- [Exercise prompt]: What lines below mention the word "Given"? Copy each one.

- [Source material]:
----------------------------------------

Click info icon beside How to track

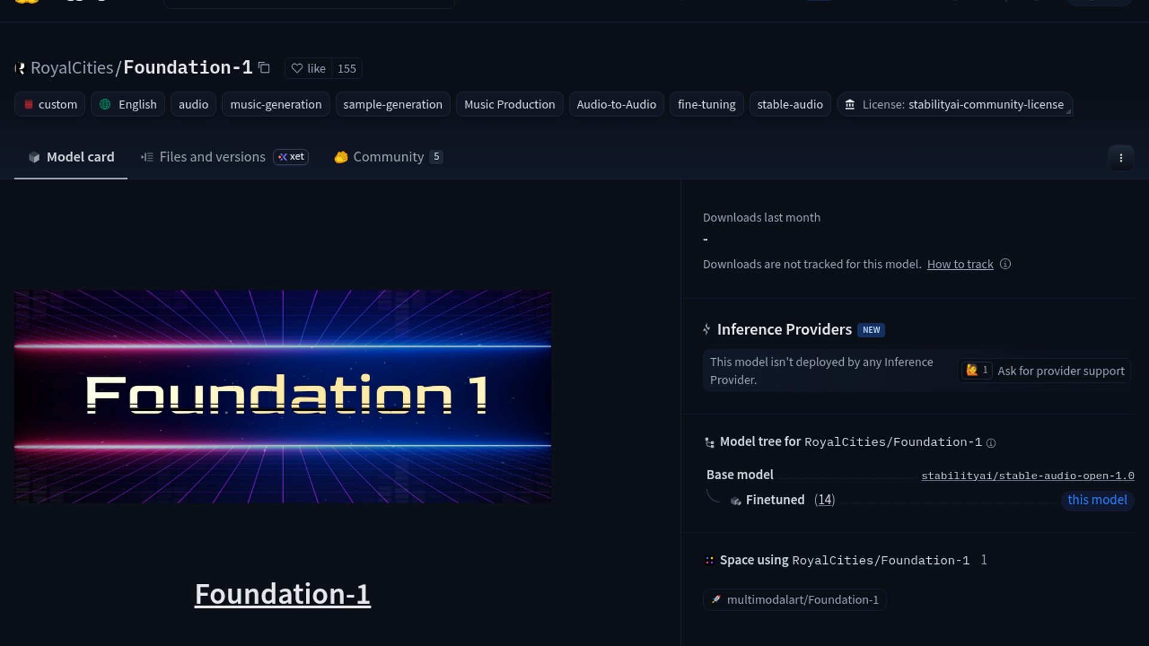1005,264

----------------------------------------

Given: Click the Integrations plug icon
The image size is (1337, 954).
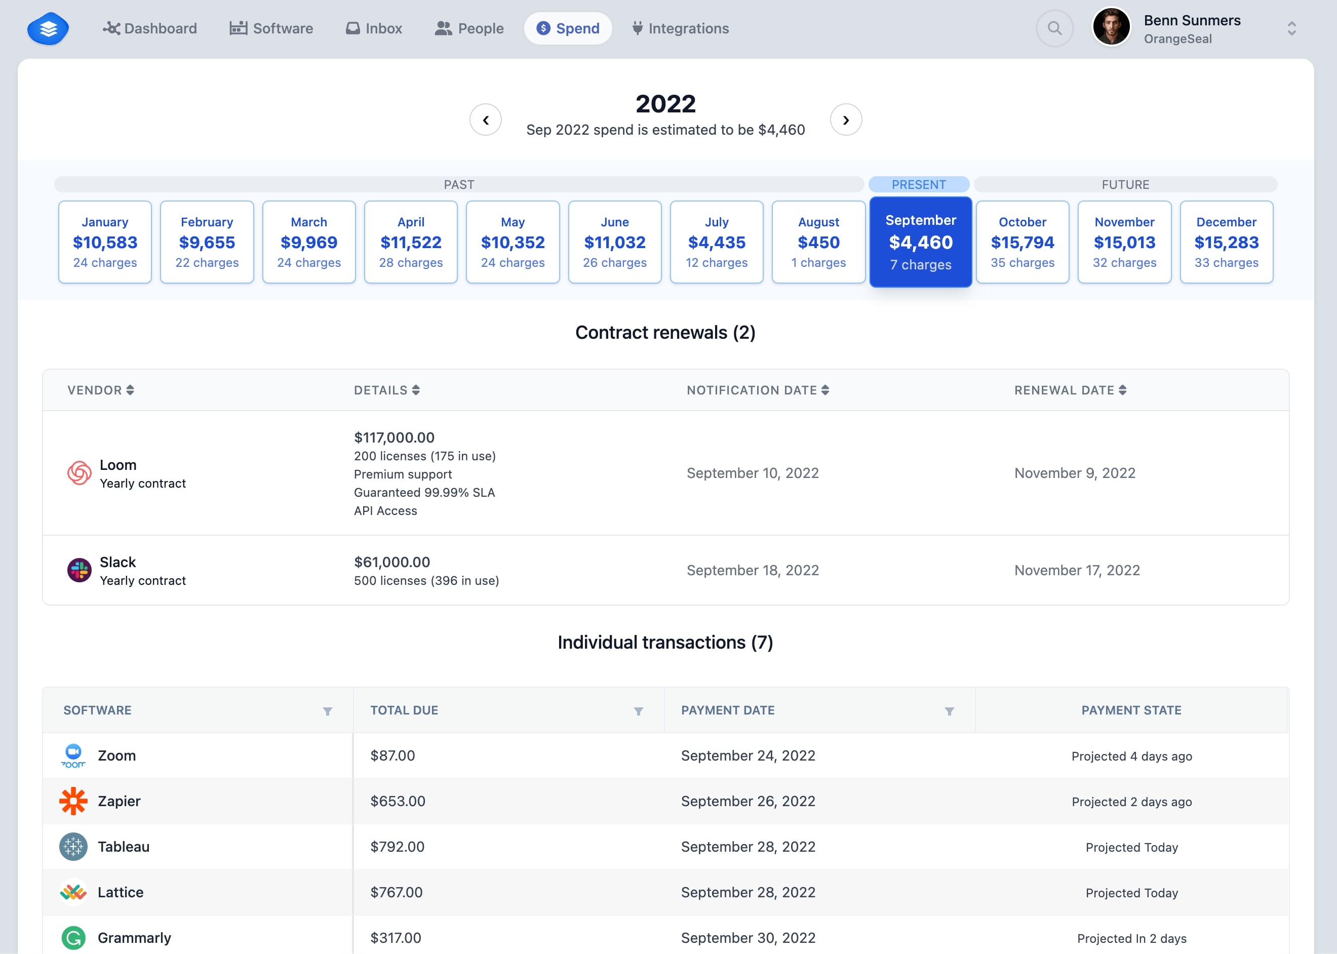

----------------------------------------

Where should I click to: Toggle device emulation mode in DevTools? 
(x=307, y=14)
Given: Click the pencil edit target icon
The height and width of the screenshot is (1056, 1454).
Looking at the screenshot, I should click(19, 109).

----------------------------------------

- [Output below]:
Given: Click the Integrations plug icon
Given: Click the pencil edit target icon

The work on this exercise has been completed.